In [3]:
%pip install scanpy

Collecting scanpy
  Downloading scanpy-1.11.4-py3-none-any.whl.metadata (9.2 kB)
Collecting anndata>=0.8 (from scanpy)
  Downloading anndata-0.12.2-py3-none-any.whl.metadata (9.6 kB)
Collecting legacy-api-wrap>=1.4.1 (from scanpy)
  Downloading legacy_api_wrap-1.4.1-py3-none-any.whl.metadata (2.1 kB)
Collecting session-info2 (from scanpy)
  Downloading session_info2-0.2.2-py3-none-any.whl.metadata (3.4 kB)
Collecting array-api-compat>=1.7.1 (from anndata>=0.8->scanpy)
  Downloading array_api_compat-1.12.0-py3-none-any.whl.metadata (2.5 kB)
Collecting zarr!=3.0.*,>=2.18.7 (from anndata>=0.8->scanpy)
  Downloading zarr-3.1.2-py3-none-any.whl.metadata (10 kB)
Collecting donfig>=0.8 (from zarr!=3.0.*,>=2.18.7->anndata>=0.8->scanpy)
  Downloading donfig-0.8.1.post1-py3-none-any.whl.metadata (5.0 kB)
Collecting numcodecs>=0.14 (from numcodecs[crc32c]>=0.14->zarr!=3.0.*,>=2.18.7->anndata>=0.8->scanpy)
  Downloading numcodecs-0.16.2-cp312-cp312-manylinux_2_17_x86_64.manylinux2014_x86_64.whl.me

Cell 1: Import Libraries & Configure Settings

This cell imports all the necessary packages and sets up plotting defaults for a clean look.

In [4]:
import numpy as np
import pandas as pd
import scanpy as sc
import matplotlib.pyplot as plt
import seaborn as sns

# Configure settings for Scanpy and Matplotlib
# This makes our plots look nicer and saves them in high resolution
sc.settings.verbosity = 3             # verbosity: errors (0), warnings (1), info (2), hints (3)
sc.logging.print_header()
sc.settings.set_figure_params(dpi=100, facecolor='white', frameon=False)

print("✅ Libraries imported and settings configured.")

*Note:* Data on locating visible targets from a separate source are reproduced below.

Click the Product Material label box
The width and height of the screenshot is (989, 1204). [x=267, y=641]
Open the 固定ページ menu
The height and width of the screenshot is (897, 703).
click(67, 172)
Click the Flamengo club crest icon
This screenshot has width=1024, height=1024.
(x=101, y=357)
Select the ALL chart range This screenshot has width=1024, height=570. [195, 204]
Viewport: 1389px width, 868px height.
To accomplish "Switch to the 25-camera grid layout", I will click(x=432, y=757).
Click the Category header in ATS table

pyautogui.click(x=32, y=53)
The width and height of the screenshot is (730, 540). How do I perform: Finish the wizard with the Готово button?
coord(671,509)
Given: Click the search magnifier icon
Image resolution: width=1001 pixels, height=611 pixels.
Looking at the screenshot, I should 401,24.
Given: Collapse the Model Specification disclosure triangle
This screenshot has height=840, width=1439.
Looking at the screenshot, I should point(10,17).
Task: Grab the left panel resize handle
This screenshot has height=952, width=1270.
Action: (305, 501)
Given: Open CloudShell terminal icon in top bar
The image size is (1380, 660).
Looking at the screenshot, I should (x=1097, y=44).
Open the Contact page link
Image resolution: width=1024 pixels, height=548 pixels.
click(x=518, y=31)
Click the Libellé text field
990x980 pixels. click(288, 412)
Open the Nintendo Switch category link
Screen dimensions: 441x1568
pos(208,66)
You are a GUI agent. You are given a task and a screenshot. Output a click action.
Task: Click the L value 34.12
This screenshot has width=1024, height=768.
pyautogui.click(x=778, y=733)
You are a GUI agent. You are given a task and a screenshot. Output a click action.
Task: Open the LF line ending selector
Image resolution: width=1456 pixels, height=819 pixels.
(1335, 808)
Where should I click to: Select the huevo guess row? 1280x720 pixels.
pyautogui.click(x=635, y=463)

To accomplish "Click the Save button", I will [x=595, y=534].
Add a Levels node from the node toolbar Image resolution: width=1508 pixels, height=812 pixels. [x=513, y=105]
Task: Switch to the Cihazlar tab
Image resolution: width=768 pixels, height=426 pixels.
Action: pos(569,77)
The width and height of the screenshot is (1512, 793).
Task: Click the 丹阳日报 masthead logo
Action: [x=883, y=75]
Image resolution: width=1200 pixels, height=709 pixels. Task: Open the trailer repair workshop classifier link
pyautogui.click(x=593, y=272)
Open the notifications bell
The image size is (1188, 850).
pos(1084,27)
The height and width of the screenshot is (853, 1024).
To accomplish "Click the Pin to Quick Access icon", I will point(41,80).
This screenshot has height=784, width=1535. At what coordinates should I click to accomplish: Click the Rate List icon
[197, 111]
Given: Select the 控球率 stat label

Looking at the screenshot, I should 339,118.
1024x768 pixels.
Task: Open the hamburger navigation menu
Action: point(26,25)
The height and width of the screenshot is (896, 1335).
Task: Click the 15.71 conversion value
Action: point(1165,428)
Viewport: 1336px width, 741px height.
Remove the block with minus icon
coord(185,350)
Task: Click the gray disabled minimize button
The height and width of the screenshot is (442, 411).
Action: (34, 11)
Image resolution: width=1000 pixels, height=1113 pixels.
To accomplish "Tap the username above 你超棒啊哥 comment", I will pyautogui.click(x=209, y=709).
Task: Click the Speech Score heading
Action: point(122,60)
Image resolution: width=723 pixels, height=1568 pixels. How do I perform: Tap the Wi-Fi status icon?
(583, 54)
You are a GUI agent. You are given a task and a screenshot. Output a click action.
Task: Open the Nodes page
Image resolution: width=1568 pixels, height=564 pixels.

✅ Libraries imported and settings configured.


Cell 2: Load the Dataset

Here, we download and load the classic "PBMC 3k" dataset directly using Scanpy's built-in functionality. The data is loaded into an AnnData object, the standard for this type of analysis.

In [5]:
# This function downloads the data and returns it as an AnnData object.
adata = sc.datasets.pbmc3k()

print("✅ PBMC 3k dataset loaded.")

try downloading from url
https://falexwolf.de/data/pbmc3k_raw.h5ad
... this may take a while but only happens once


  0%|          | 0.00/5.58M [00:00<?, ?B/s]

✅ PBMC 3k dataset loaded.


Cell 3: Inspect the AnnData Object

Let's get a high-level summary of our dataset. This tells us how many cells (obs) and genes (vars) we have and what annotations are currently stored.



In [6]:
# AnnData is the central data structure in Scanpy.
# It stores the main data matrix (.X) along with annotations for cells (obs) and genes (var).
print("--- AnnData Object Summary ---")
print(adata)

--- AnnData Object Summary ---
AnnData object with n_obs × n_vars = 2700 × 32738
    var: 'gene_ids'


Cell 4: Check the Shape

This confirms the dimensions of our main gene expression matrix: 2700 cells × 32738 genes.



In [7]:
# .X stores the primary data: the gene expression count matrix.
# It's usually a sparse matrix to save memory.
print(f"Shape of the count matrix (.X): {adata.X.shape}")
print(f"Number of cells (n_obs): {adata.n_obs}")
print(f"Number of genes (n_vars): {adata.n_vars}")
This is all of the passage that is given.